- [TASK OBJECTIVE]: What is needed is an exact repeat of the lines from the one holding "The height and" through the final line of the data, with no pictures.

Stored records:
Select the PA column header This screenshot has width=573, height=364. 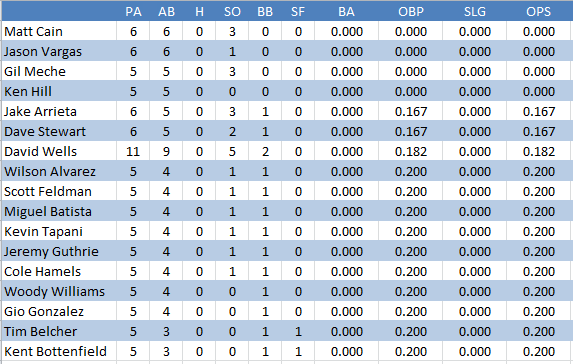tap(133, 12)
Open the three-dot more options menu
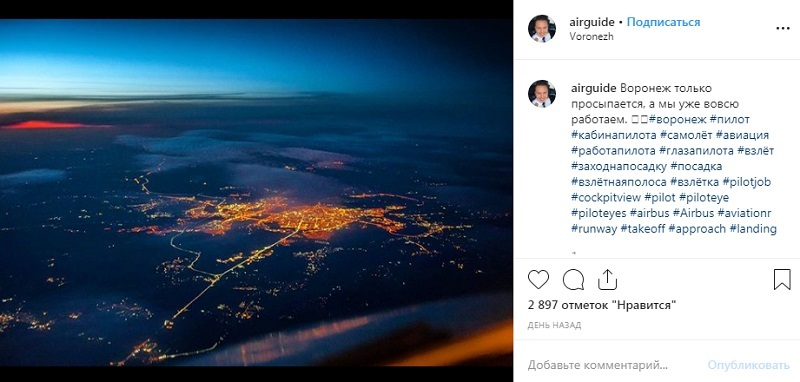Image resolution: width=800 pixels, height=382 pixels. coord(783,29)
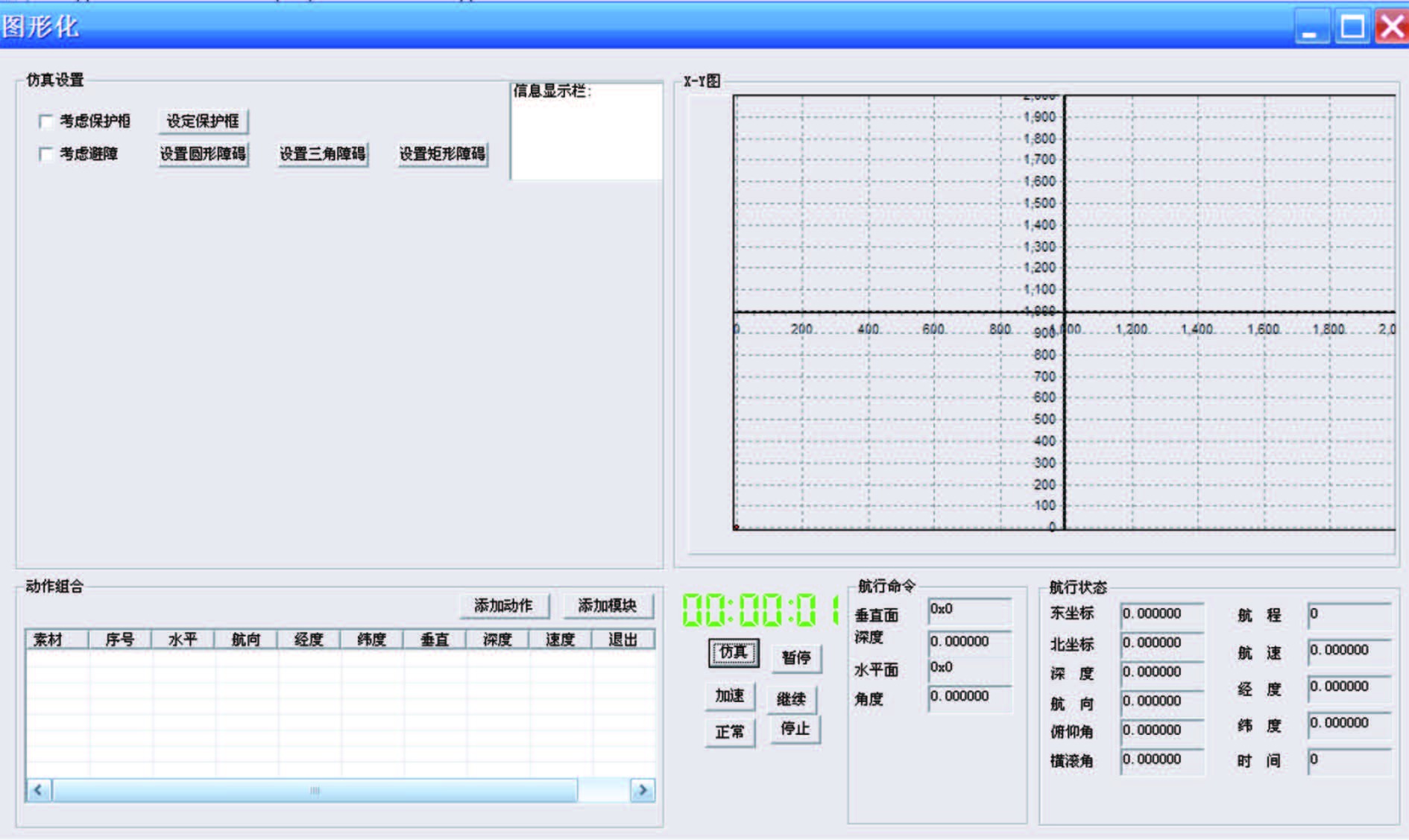Set normal speed with 正常 button
This screenshot has height=840, width=1409.
(729, 732)
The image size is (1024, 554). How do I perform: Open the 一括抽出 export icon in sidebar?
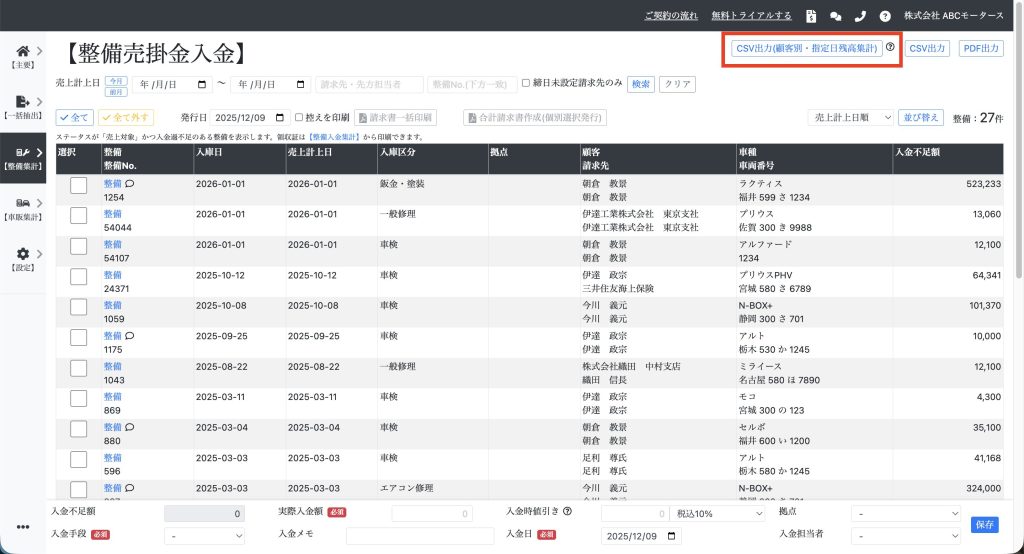pyautogui.click(x=22, y=102)
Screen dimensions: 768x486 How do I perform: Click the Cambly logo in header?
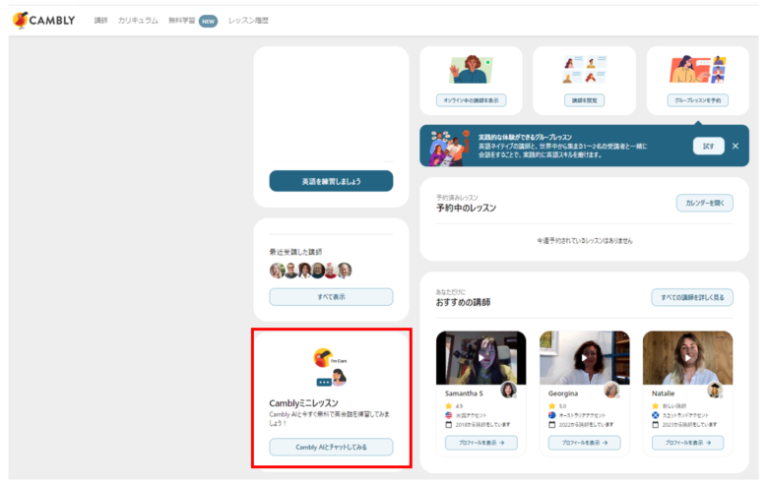point(47,20)
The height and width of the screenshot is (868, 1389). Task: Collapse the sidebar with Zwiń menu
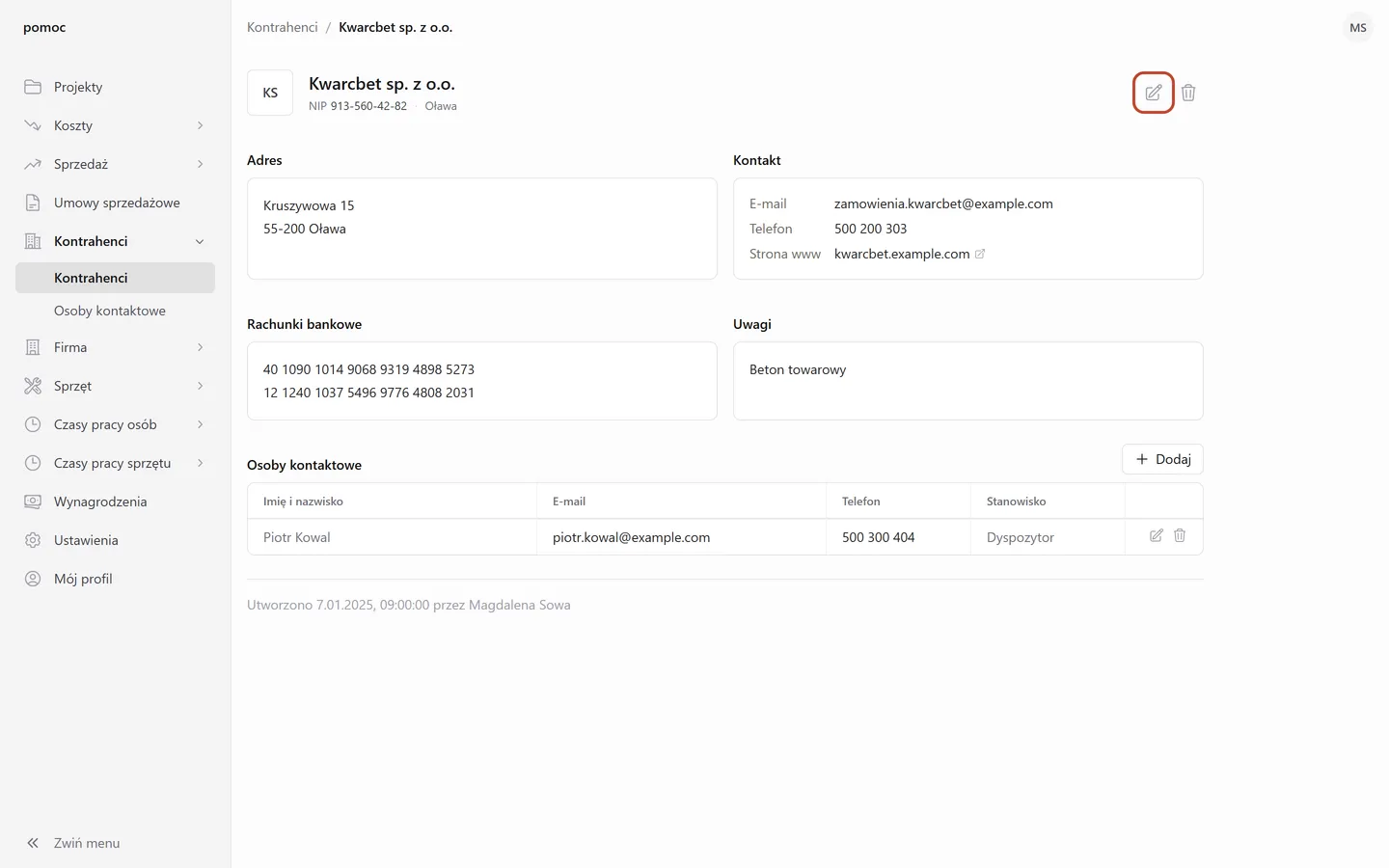(73, 843)
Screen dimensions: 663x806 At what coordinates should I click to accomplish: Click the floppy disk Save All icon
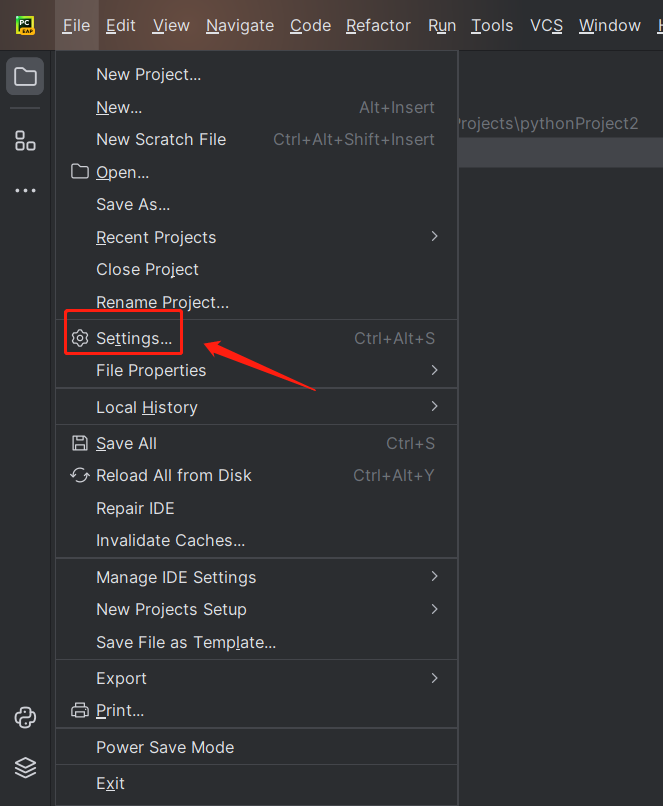[80, 443]
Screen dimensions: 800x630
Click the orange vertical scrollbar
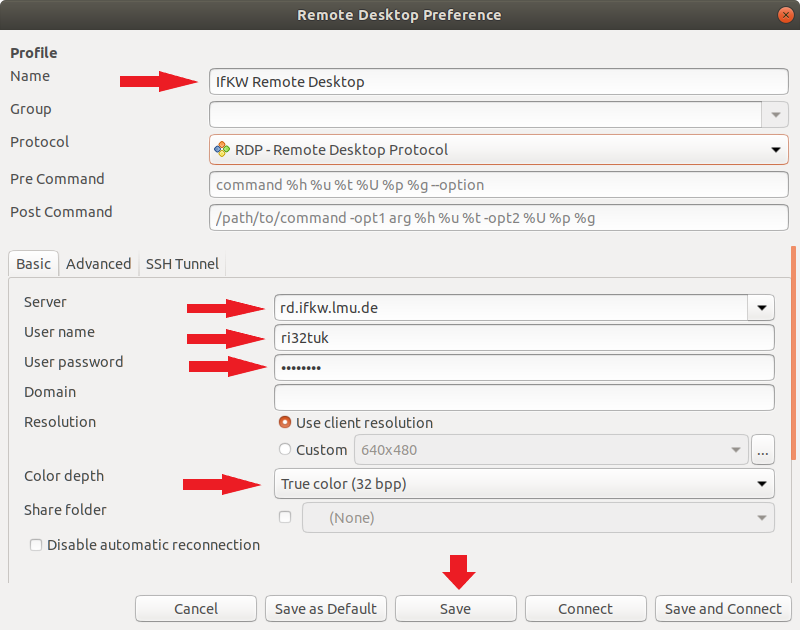point(793,353)
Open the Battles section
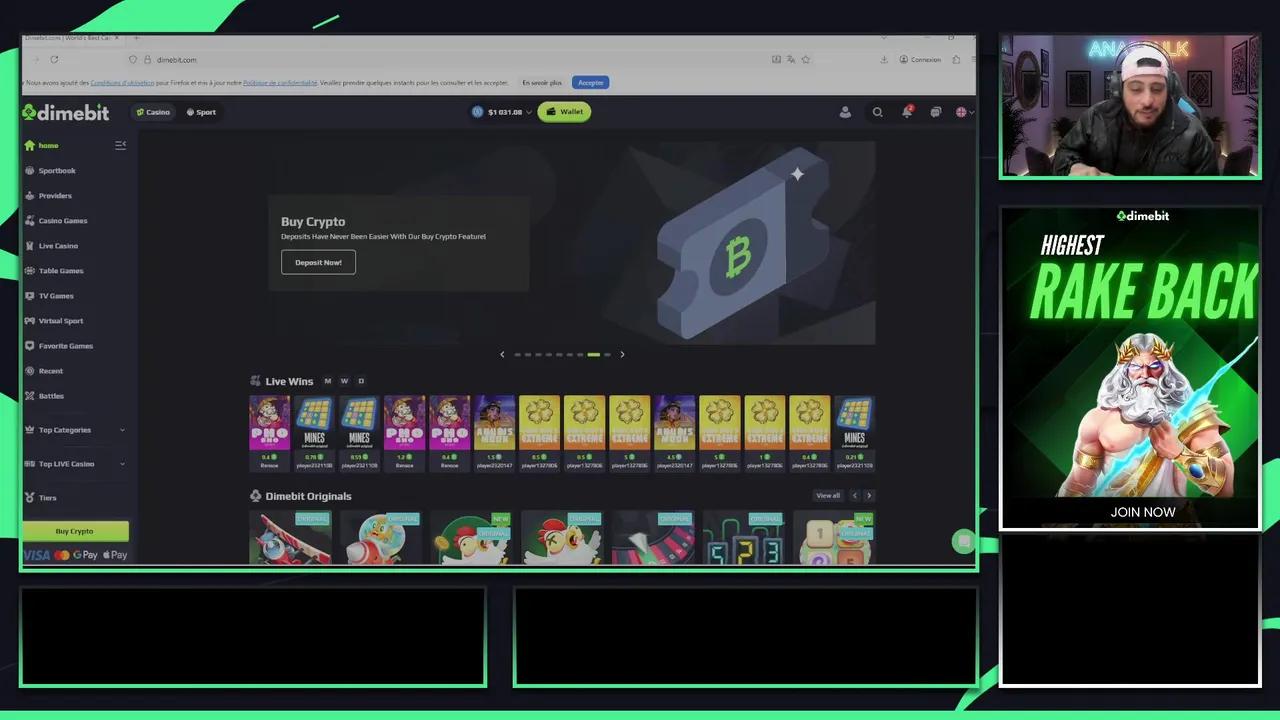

- [SOLUTION FOR THIS PROBLEM]:
The height and width of the screenshot is (868, 1389). Task: Collapse the sidebar with Zwiń menu
(73, 843)
Screen dimensions: 663x806 At what coordinates should I click to accomplish: Click the floppy disk Save All icon
[80, 443]
Screen dimensions: 800x630
Click the orange vertical scrollbar
point(793,353)
Open the Battles section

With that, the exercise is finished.